I would also caution that methodology of the tool is an important aspect overlooked. Just because one uses a closed loop traverse does not guarantee a more precise result. Just off the top of my head:
-are we in a mucky spring/fall?
-was the rod checked in a plumb jig or equivalent?
-when were the tribrachs checked?
-were nodal prisms used?
-was a 360 used?
-what's the centering accuracy of the prism?
-what degree off line of sight was the prism turned?
-does the prism have a reflective coating?
-how many seconds was the TS?
-were single, double, or sets of faces used?
-were short "legs" in the traverse predominant?
-what quality are the legs that the TS is set on?
-when was the TS collimated?
-what is the weather like?
-are we "flat earthing" in a mountainous area?
And I know that you know all of these things. I'm just listing them as that I am trying to illustrate that there are "many roads that lead to Rome." If one can retrace a boundary with RTK except one corner in the bush, is it cost effective to traverse the whole thing? Would it give a more precise result? Would it be "precise enough" per the regs and one's comfort level? Would a good, tight resection based off RTK points in the corner with one line of site run hacked through to the monument be a better use of one's time? Or would the RTK shot be "good enough?' I think one needs to examine what they are comfortable with and what they know their equipment is capable of on every job site before deciding the field work methodology.

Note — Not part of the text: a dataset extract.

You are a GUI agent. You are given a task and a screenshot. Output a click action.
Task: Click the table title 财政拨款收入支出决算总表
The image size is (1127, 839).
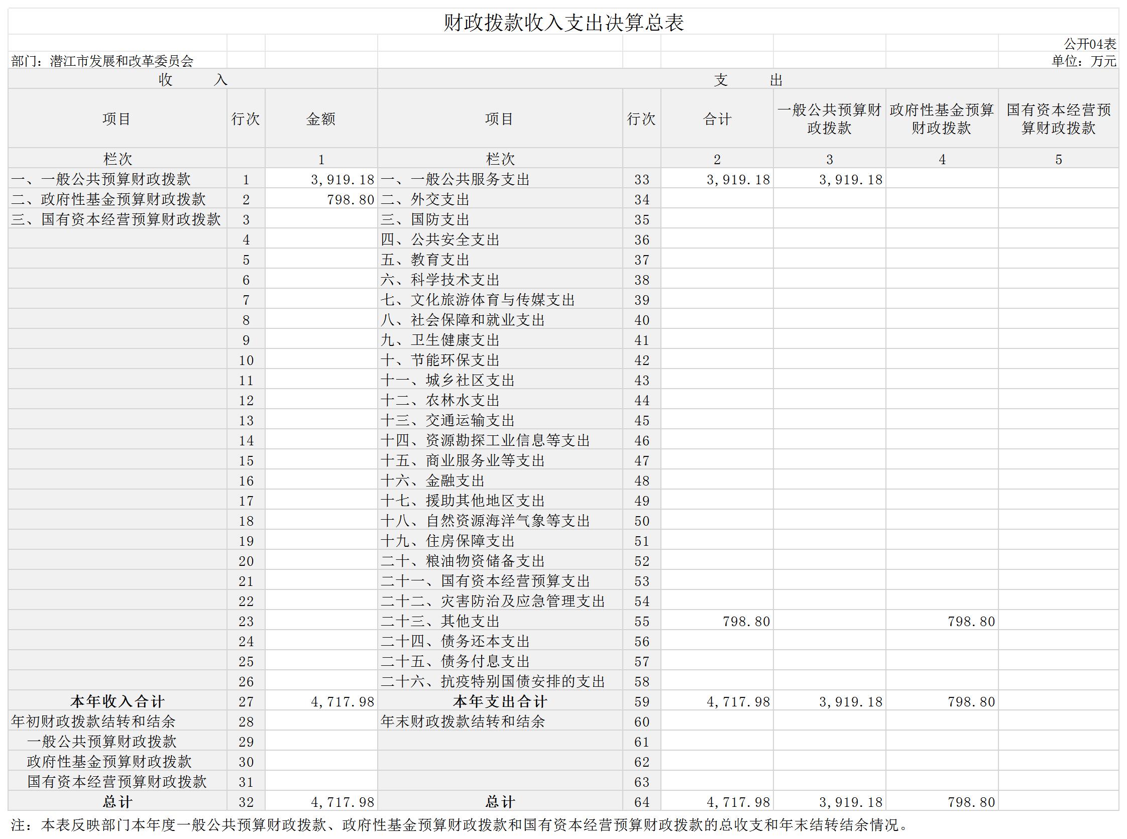[x=563, y=23]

Caveat: in Ontario, we do not have ALTA like specs required of us for our plans. Nor do we accept coordinates as a monument as in Alberta. And, unfortunately (fortunately?), the expected technical expertise expected of GNSS users here is FAR less than my, admittedly meager, understanding of an American PLS. Without going too far "down the rabbit hole" as this would not apply to anywhere outside of Ontario.......
Relevant GNSS info:
O. Reg. 216/10 Section 5
"Measurements and calculations for integrating cadastral surveys shall be proven by
mathematical closure of independent redundant checks. Positioning methods using a single
GNSS receiver require redundant occupations of a point using methods that result in
independent position determinations."
No acceptable methods to show independent position determinations are provided.
O. Reg. 216/10 Section 14
"The regulation was intentionally silent on whether the accuracy standards were referring to
“absolute (network) accuracy” or “relative (local)” accuracy. Although in the longer term
surveyors will likely strive to meet “absolute (network) accuracy” for now most surveys will be
striving to meet accuracy standards associated with “relative (local)” accuracy. This is
particularly true where surveyors are integrating using existing control that in itself may not
meet urban standards of “absolute (network)” accuracy.
(2) The coordinates required under subsection (1) shall be accurate, at the 95 per cent confidence level, to,
(a) 0.05 metres in urban areas;
(b) 0.2 metres in rural areas; or
(c) one metre in remote areas."
No acceptable procedures to achieve this are outlined.
The Ontario Survey Review Department (SRD) only requires a text export of one's GNSS coordinates to qualify as having met the requirement of raw GNSS data having been stored (ie. no RINEX, no .RW5, etc.).
I am not a GNSS expert--far from it. However, my general impression of the members of the Association is that they lack the technical prowess of our American friends. This is reflected in what is deemed acceptable for GNSS usage in Ontario. The Association simply has not put forth requirements nearly as stringent as those south of us.